• Records shown
----
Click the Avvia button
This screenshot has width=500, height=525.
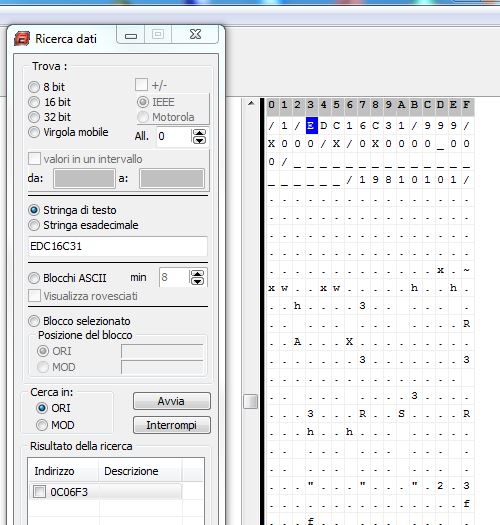(x=172, y=401)
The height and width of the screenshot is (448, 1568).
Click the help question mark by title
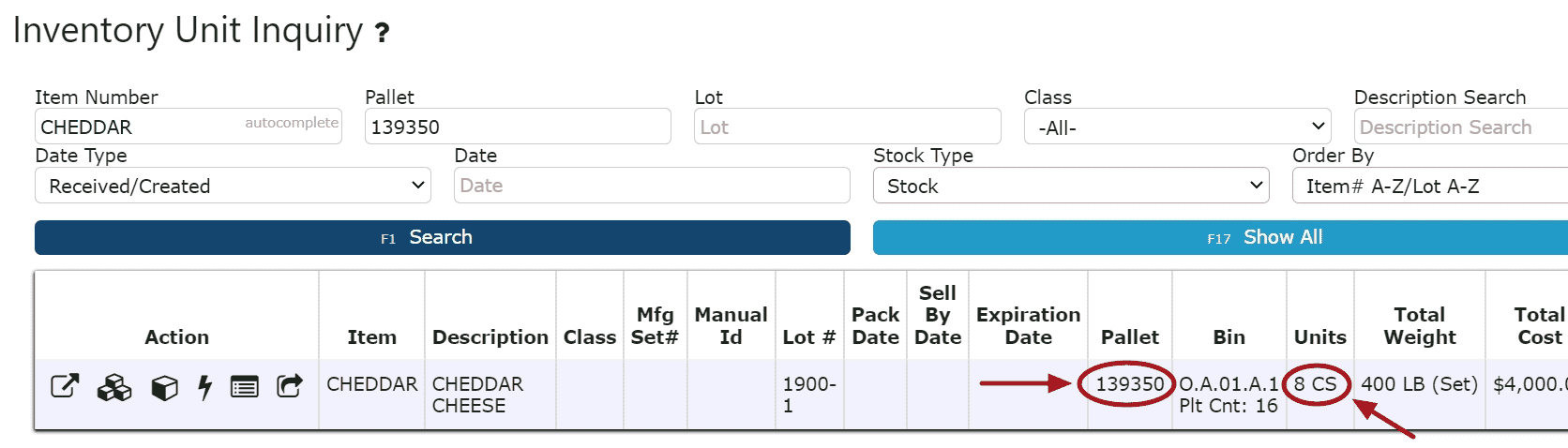[x=382, y=34]
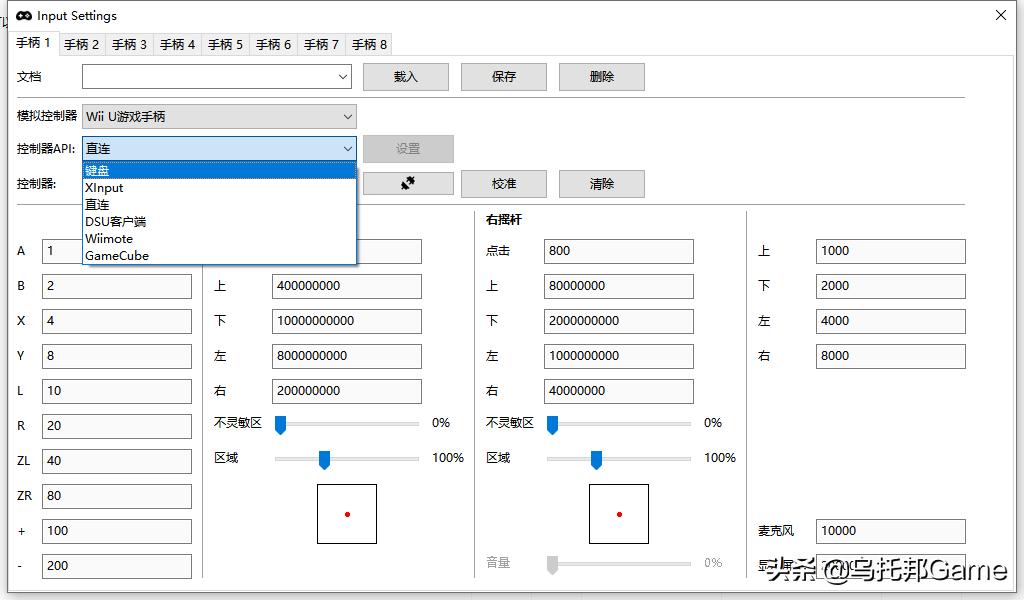1024x600 pixels.
Task: Click the ZR button mapping field
Action: (x=116, y=495)
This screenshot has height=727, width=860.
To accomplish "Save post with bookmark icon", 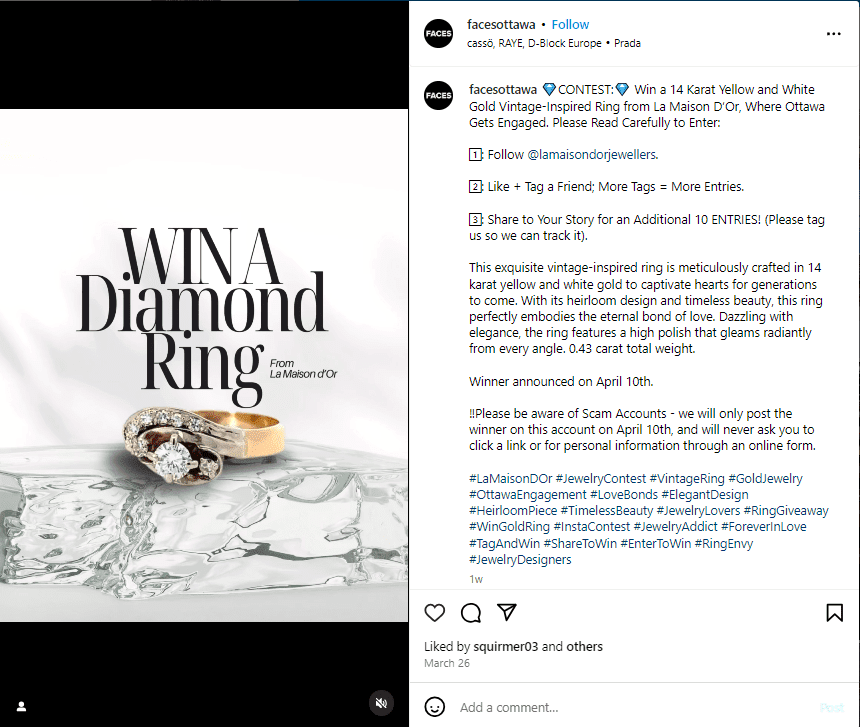I will click(x=834, y=613).
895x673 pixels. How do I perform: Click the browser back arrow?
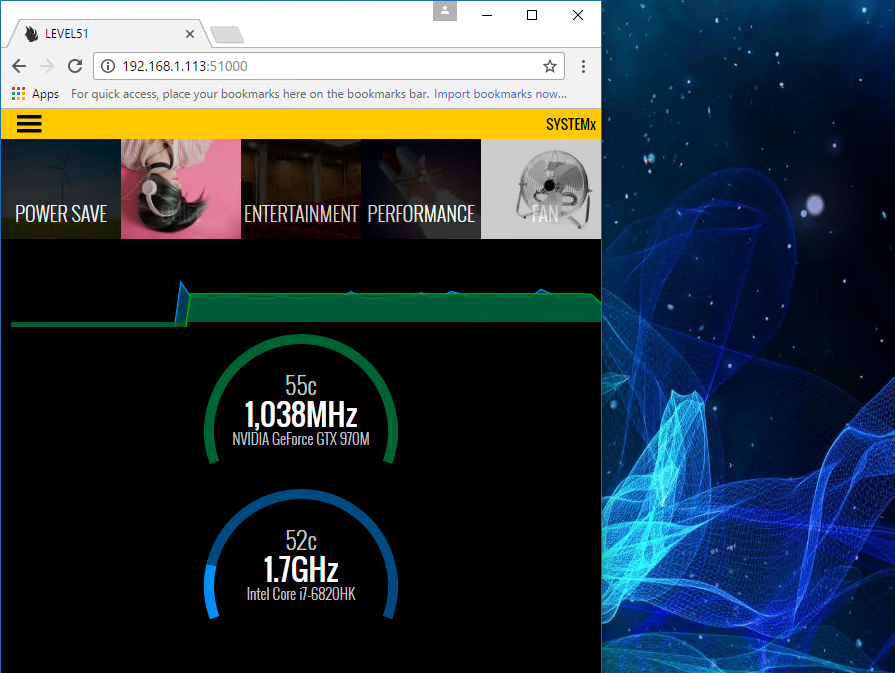click(x=19, y=66)
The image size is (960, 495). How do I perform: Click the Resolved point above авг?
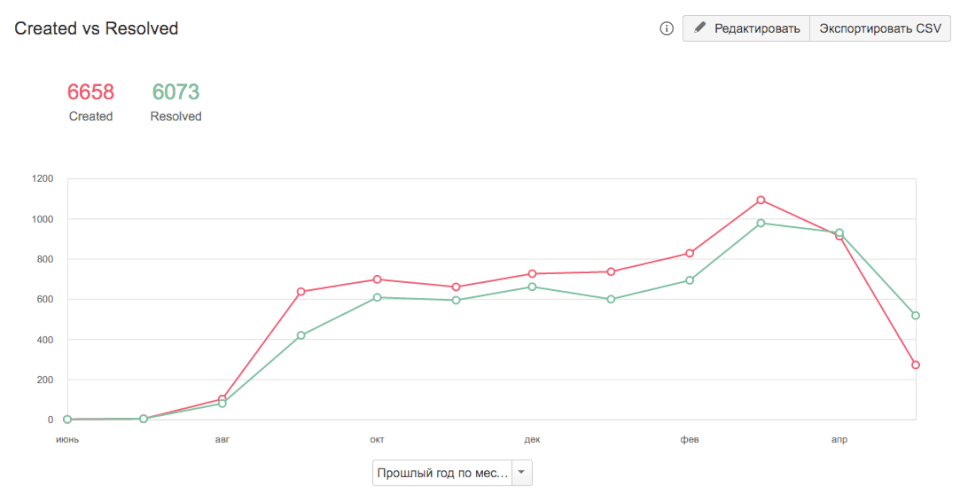(x=222, y=403)
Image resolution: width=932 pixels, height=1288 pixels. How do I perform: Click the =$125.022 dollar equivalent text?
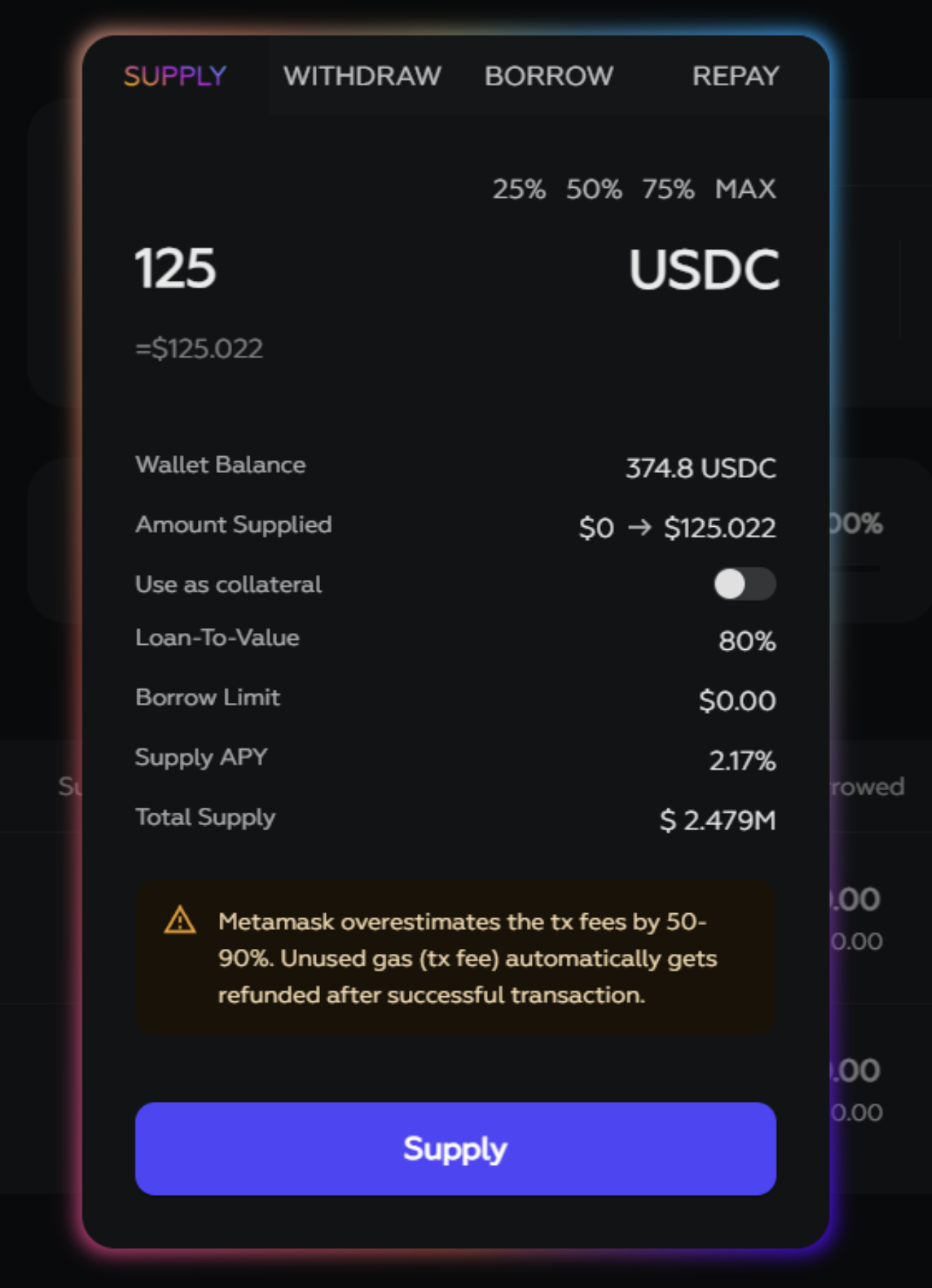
----
Copy exactly the lines from the line containing "The image size" through the last line of the records above, both included, and leave out any pictures.

• Worked solution
The image size is (960, 495). How do I perform: Click the Resolved point above авг?
(x=222, y=403)
Image resolution: width=932 pixels, height=1288 pixels. How do I perform: Click the =$125.022 dollar equivalent text?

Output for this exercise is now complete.